The interest rate has increased to 5.25pc, by the Bank of England, giving people today a difficult time and raising the mortgage costs for homeowners.

The interest rate increased from 0.25pc to 5.25pc by the Bank’s Monetary Policy Committee, this has been the 3rd increase since August time.

Many mortgage lenders also analysts expected house prices to rise more and more each year.

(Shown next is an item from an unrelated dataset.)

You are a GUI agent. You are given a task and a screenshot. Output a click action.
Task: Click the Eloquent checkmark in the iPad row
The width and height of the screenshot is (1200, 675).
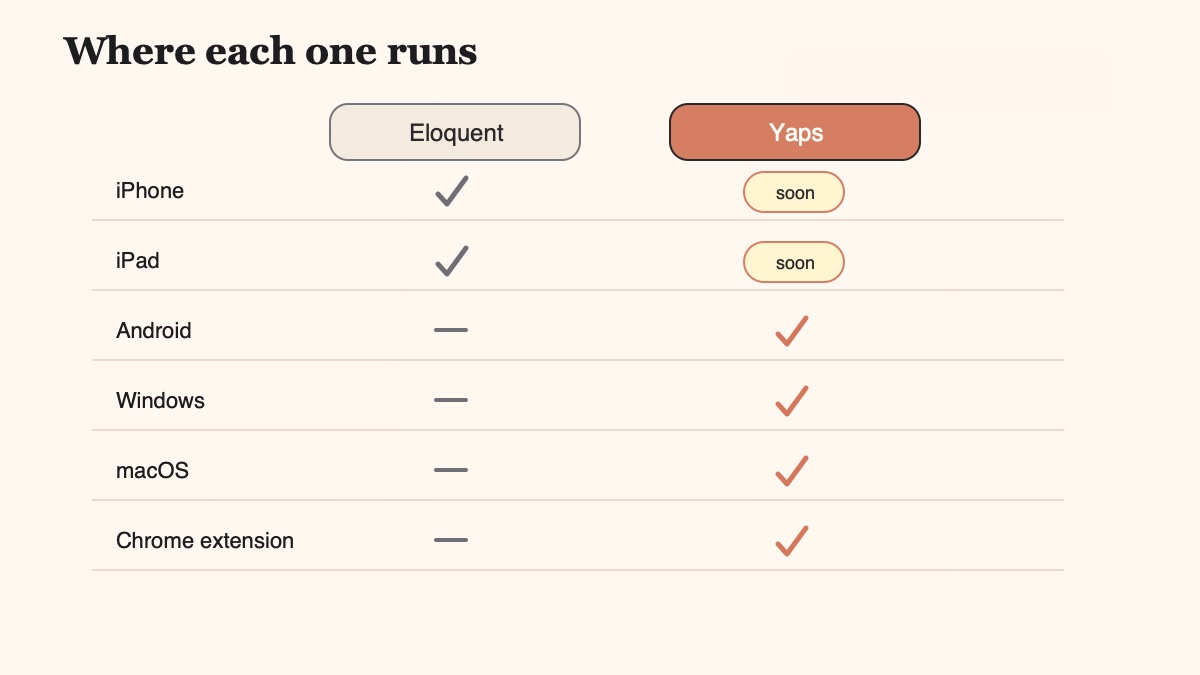[452, 260]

They feel it is increasing but for the first quarter of the year it will be slower than last year.

Painted trading screens were red, however the benchmark index trading 13.1 points lower at 6147.6.

House builders suffered intensively, with persimmon a big blue-chip drainer, down 3.5pc at 14 pounds 20 pence. The redrow fell 4pc to 663p and Bovis Homes retreated 10 pounds 45 pence to 3.6pc.

Running average, the pound soared on foreign exchange markets and yields on UK government debt bounced.

The Bank’s governor, Mervvn King, following year warned consumers about taking more money because the house hold debt had increased, nearly doubled since the year 1999, this stretching 150pc of people’s income.

Mervvn King also told people in November that policy makers might be looking for signs of any inflation.

Surveyed by Bloomberg all 52 economists before the agreement had expected the central bank to leave any rates standard. The Economists looked at different perceptions about whether a rise in interest rate was worth proceeding.

“This was a tough but wise decision. The MPC needed to stamp down on inflation given the upside risk at present.” Said Graeme Leach, he is a chief economist at the Institute of Directors.